[Activity]
Note every line in the entries that contains the string "Image", and copy it.

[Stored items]
=====

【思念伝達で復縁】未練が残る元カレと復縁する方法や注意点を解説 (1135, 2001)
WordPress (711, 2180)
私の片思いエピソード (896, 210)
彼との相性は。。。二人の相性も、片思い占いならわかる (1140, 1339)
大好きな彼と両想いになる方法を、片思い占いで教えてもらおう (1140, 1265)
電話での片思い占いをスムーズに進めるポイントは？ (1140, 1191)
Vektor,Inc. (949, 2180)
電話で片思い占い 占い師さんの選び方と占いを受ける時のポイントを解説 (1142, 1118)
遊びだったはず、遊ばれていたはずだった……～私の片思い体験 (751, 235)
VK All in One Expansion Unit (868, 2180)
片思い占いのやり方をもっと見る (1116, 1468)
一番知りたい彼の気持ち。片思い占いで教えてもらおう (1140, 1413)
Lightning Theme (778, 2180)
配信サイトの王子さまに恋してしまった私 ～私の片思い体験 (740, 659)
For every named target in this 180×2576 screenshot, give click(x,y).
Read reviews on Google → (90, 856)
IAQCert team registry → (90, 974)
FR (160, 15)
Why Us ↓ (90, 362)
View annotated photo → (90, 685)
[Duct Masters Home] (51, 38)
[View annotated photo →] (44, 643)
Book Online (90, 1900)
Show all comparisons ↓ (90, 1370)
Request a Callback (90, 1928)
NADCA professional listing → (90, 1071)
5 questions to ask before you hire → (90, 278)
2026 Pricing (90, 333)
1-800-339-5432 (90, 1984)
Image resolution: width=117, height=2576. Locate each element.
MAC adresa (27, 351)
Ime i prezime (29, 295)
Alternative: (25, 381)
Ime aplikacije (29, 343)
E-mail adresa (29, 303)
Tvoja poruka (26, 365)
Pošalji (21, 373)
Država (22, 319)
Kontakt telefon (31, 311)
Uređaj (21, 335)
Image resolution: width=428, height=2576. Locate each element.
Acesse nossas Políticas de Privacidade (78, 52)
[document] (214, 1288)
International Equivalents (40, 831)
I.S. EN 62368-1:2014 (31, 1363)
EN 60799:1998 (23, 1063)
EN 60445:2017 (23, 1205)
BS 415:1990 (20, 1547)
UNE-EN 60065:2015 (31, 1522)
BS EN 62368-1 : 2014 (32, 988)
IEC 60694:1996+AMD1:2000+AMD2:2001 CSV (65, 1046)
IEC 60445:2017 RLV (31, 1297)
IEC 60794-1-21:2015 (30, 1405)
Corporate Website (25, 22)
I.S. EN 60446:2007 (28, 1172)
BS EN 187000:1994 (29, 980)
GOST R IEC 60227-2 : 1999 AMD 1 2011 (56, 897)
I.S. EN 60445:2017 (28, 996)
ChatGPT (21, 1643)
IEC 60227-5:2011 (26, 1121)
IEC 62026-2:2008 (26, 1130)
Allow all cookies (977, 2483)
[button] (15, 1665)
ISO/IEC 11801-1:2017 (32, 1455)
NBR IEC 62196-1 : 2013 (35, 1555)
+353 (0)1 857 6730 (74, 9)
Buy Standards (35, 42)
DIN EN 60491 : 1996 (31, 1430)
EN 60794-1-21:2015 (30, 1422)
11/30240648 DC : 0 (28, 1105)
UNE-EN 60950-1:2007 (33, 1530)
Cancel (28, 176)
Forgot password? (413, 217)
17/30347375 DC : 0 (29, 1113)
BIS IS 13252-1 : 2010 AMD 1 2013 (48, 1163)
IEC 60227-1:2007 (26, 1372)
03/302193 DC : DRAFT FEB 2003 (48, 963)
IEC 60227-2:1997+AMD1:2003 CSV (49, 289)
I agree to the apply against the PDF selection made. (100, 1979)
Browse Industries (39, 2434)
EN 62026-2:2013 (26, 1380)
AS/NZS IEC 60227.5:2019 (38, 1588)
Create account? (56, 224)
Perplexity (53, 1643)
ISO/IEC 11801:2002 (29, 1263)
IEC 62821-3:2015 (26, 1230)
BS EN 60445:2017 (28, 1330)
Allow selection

=====

[Your solution]
Image resolution: width=117, height=2576. Locate each element.
Image resolution: width=428, height=2576. Locate each element.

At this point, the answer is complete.